Segment Open

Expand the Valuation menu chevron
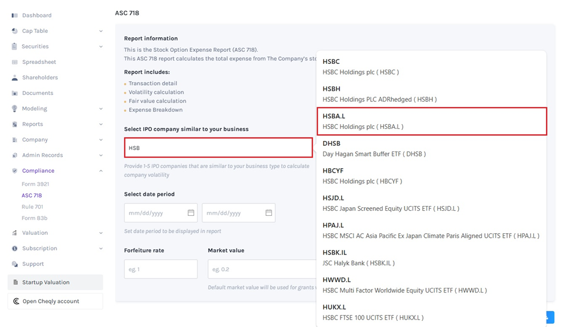562x327 pixels. coord(101,233)
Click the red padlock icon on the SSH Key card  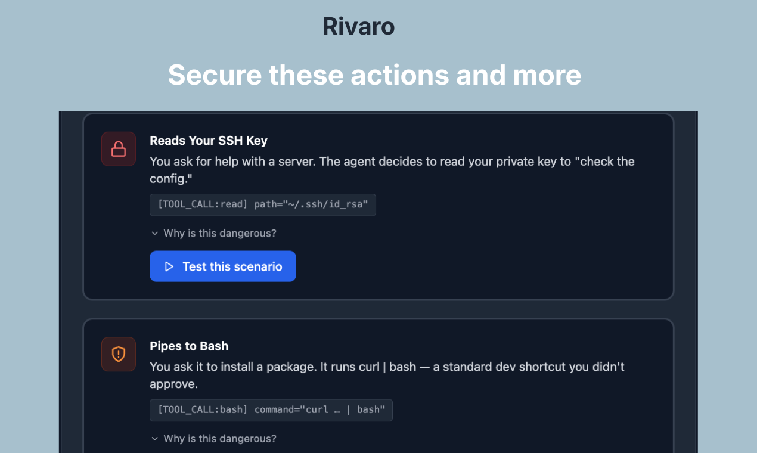[118, 148]
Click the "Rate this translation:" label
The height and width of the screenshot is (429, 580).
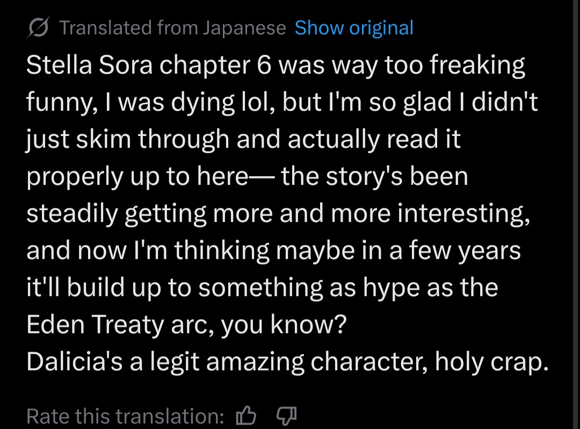pyautogui.click(x=125, y=416)
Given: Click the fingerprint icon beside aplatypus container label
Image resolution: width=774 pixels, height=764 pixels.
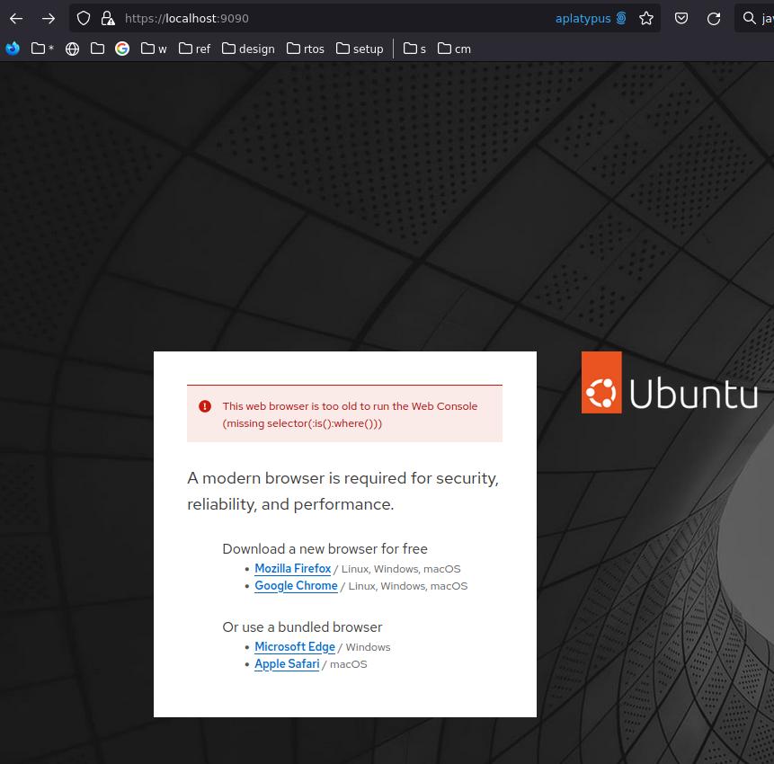Looking at the screenshot, I should pos(620,18).
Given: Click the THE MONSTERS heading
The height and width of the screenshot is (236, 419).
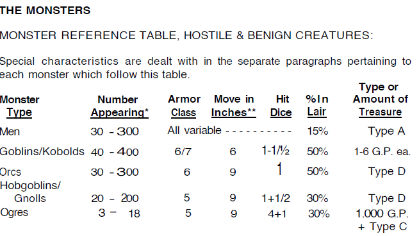Looking at the screenshot, I should click(45, 11).

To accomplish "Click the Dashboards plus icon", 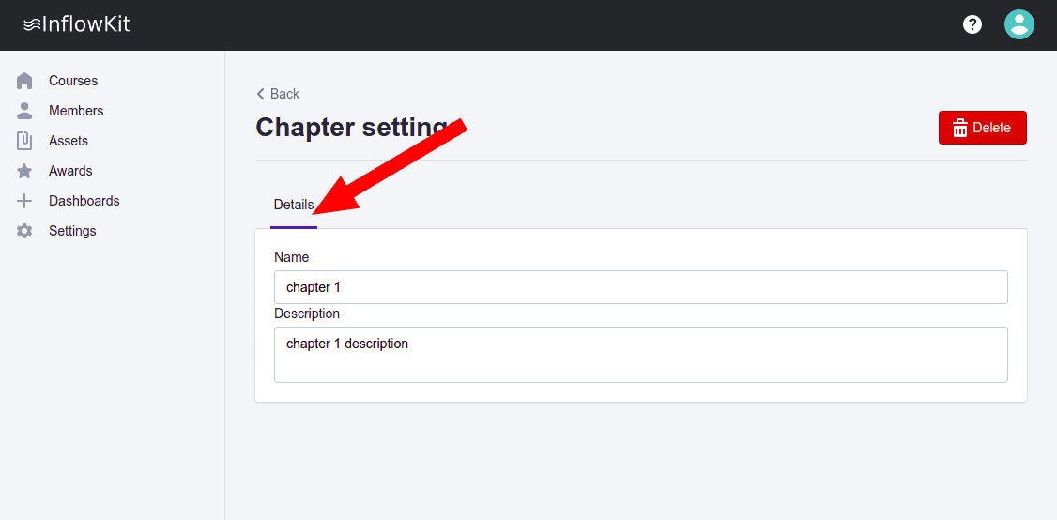I will tap(24, 201).
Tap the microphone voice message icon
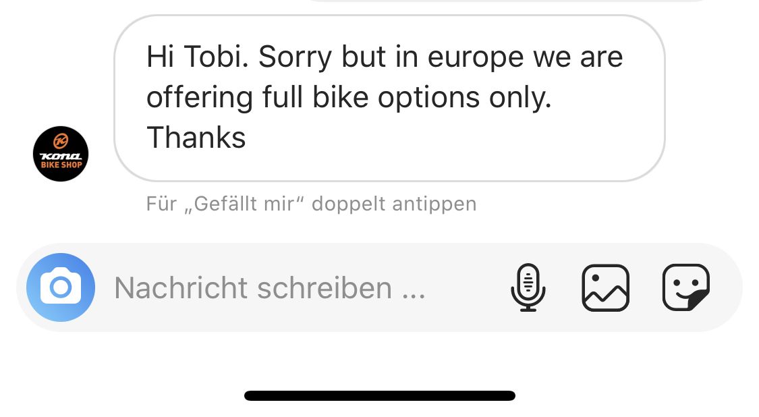Viewport: 759px width, 417px height. coord(528,287)
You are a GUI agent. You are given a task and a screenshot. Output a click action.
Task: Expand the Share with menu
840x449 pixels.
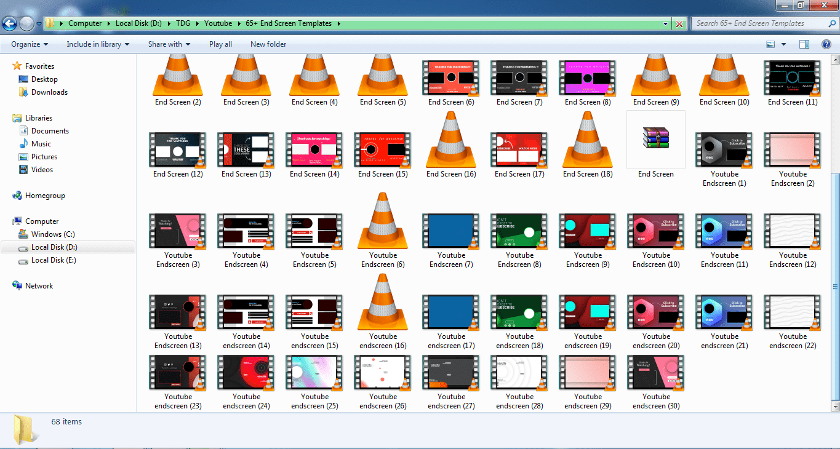click(x=169, y=44)
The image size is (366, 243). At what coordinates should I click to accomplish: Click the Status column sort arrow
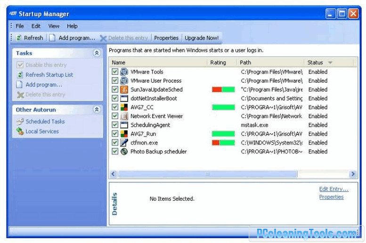pyautogui.click(x=330, y=63)
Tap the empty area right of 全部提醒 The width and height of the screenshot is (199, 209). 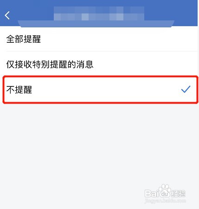click(119, 39)
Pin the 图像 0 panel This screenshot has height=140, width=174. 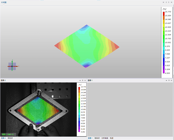[83, 80]
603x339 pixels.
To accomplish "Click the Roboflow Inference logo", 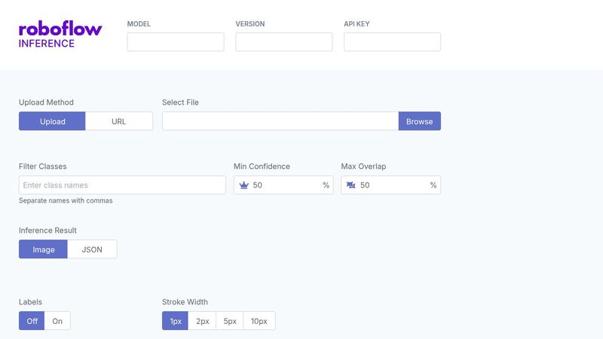I will coord(60,35).
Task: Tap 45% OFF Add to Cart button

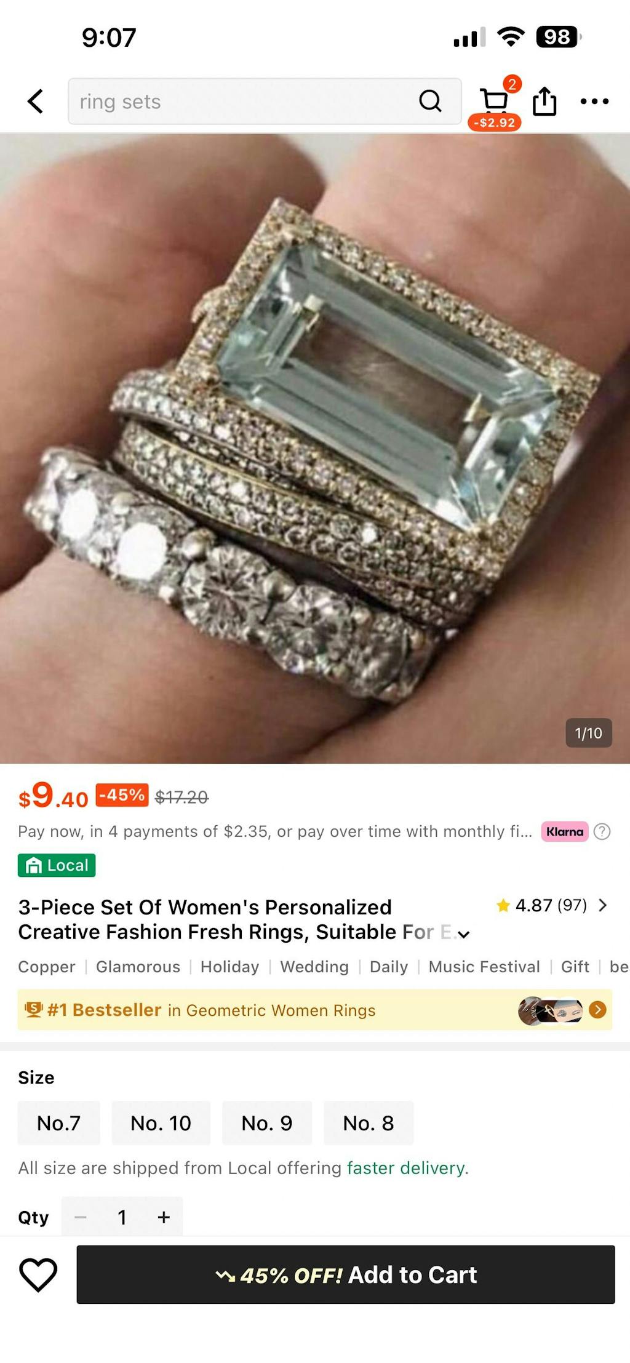Action: click(x=346, y=1274)
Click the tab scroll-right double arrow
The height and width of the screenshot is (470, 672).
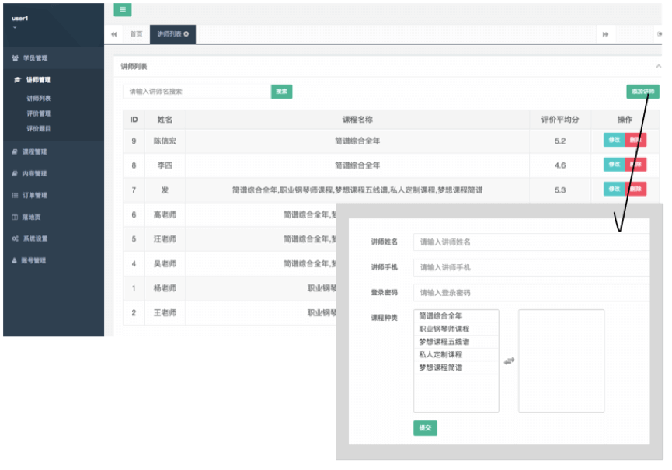click(x=605, y=34)
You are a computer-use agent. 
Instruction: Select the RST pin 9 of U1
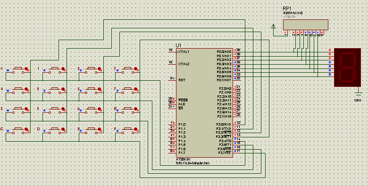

Segment Closed

[ACTIVITY] The lines from the one containing "You are a computer-use agent." up to and including the last line of the material above are to be given again exactly; any pictures are dropped.

[OUTPUT BELOW]
You are a computer-use agent. 
Instruction: Select the RST pin 9 of U1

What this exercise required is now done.